Glorious sailing on a beam-reach down the Chesapeake! An odd but welcome combination: tide and wind in our favor!

Excited to get going in the morning, an ebbing tide and brisker northwest wind whisked us quickly another 40 nautical miles south. We dropped the main just before approaching the Bay Bridge. So many boats! Suddenly we emerged in a chaotic trifecta of sailing- a holiday weekend, perfect sailing conditions, a large boat show and… Annapolis! (I suppose that’s actually a sailing “quad”-fecta!). Families, friends and and racers in sailboats of every known design darted, drifted and cruised around us.

Pointing upwind in preparation to approach the Severn River, we furled the genoa with another couple miles to go. Was it too soon? Is it considered lame to use the motor when there’s wind? Seemingly taunted by countless sailors, many also on a similar windward heading, I felt annoying pangs of inadequacy. I countered by rationalizing with the fact we had just sailed a glorious 40 miles that morning, we were beat from a day’s wind and sunshine, and required nothing additional to prove my sailing chops. Let them be jealous, as we are just the way we want to be!

Sunrise in October over Weems Creek, Annapolis, MD.

Met a nice couple from Vancouver.

Up the Severn a few miles, past US Naval Academy, we again dropped our trusty hook in 12 feet at quaint Weems Creek, amongst several transient vessels. Innisfree, a beautiful dark blue Gozzard 37, pulled up next door.
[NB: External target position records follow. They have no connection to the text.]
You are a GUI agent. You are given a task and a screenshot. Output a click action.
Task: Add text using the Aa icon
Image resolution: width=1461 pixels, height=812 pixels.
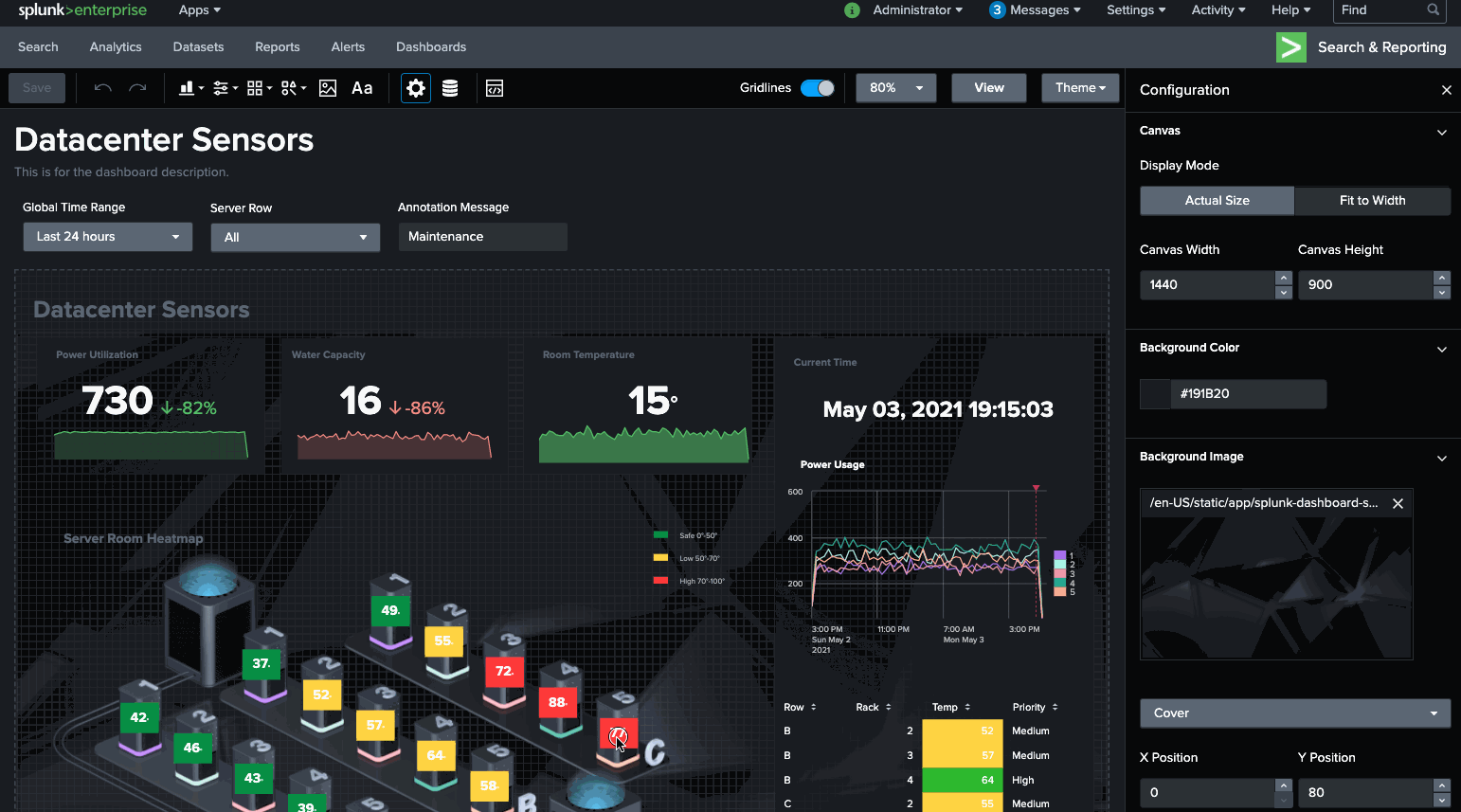362,87
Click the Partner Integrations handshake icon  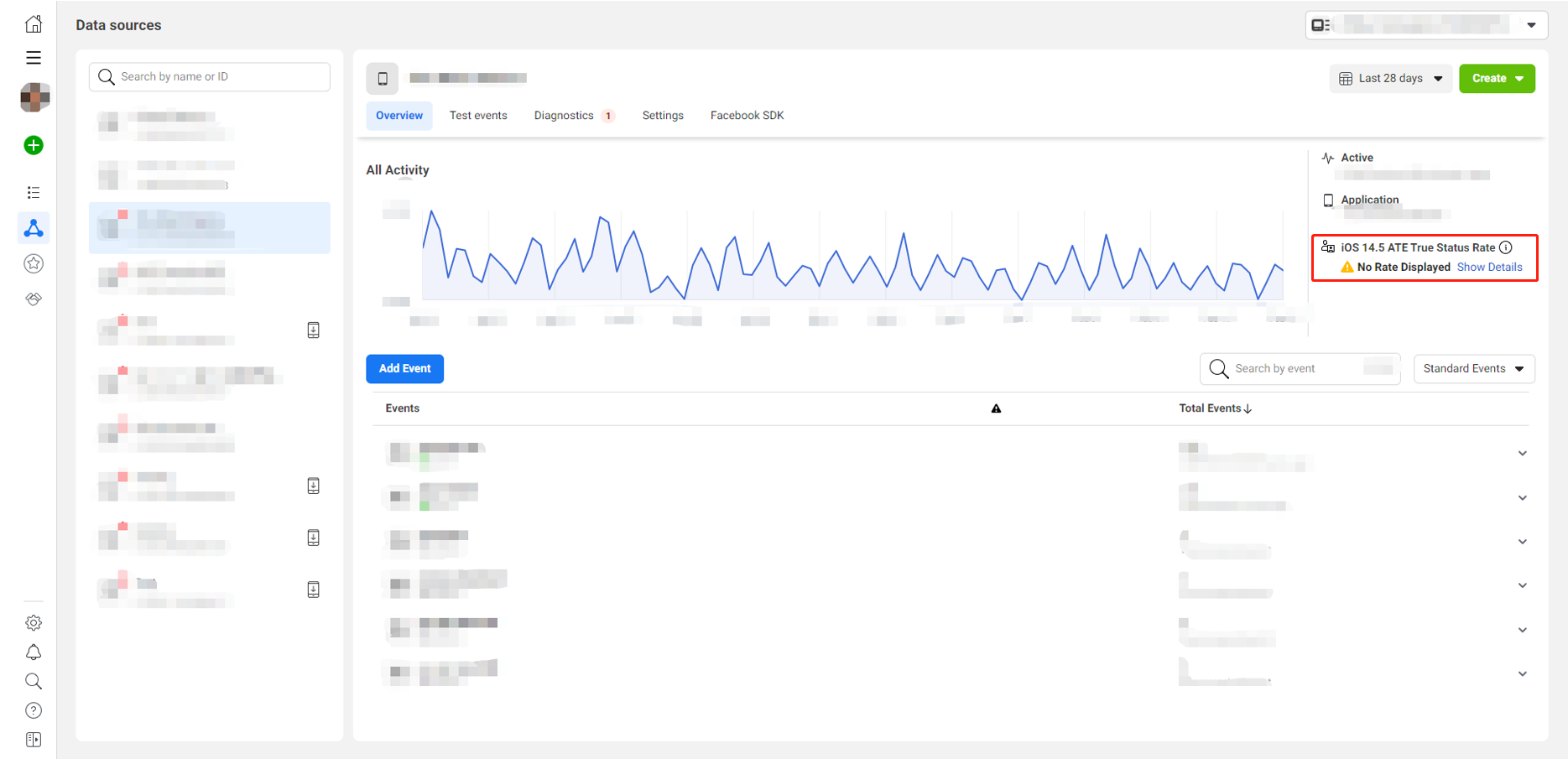[x=34, y=299]
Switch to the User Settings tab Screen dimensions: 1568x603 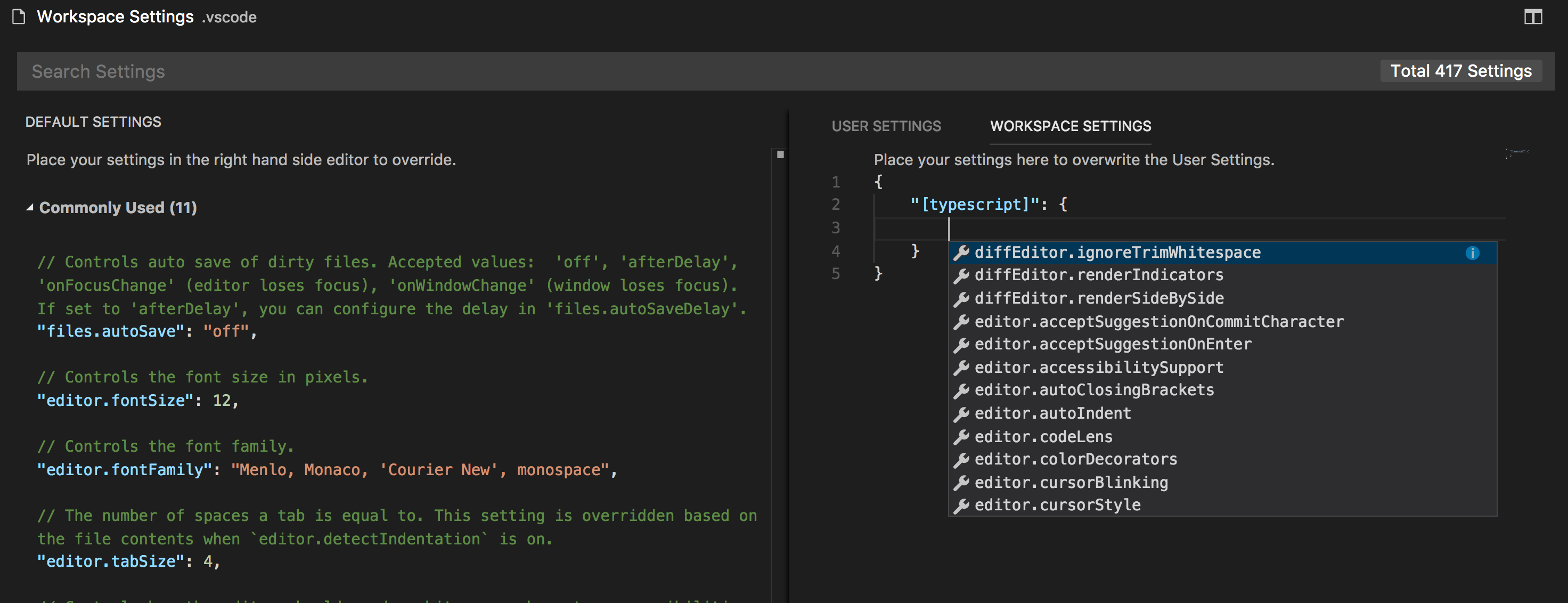pos(886,126)
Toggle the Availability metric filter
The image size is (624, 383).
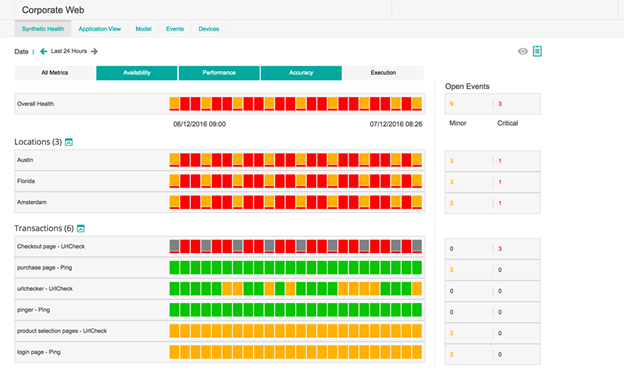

We had noticed them earlier keeping pace with Fayaway on the morning’s run down to Annapolis. Her skipper, Mike, hailed us via VHF, pleased to notice we are also planning the traverse to Antigua with the Salty Dawgs group. We spent the next two evenings enjoying sundowners together, discussing each other’s vessels and sharing travel stories. Mike and Glenda, initially from Vancouver, shipped Innisfree to Lake Huron last spring, and made their way through Lake Erie, the St Lawrence, and eventually down around eastern Nova Scotia just before Hurricane Fiona. Wow, what an adventure!

You know you’re in Maryland when the cheese doodles have Old Bay seasoning!

Thanks for reading! In the next couple weeks we’ll bounce our way further down the Chesapeake to Hampton, Virginia, where we’ll make final preparations before setting off across the Atlantic again.

2 thoughts on “Newburyport to Annapolis

  1. nhcarmichael

    Great summary! Look forward to hearing about your next adventure. That Vancouver couple did it right cruising from Lake Erie down the St. Lawrence Seaway. Definition of a bucket list trip!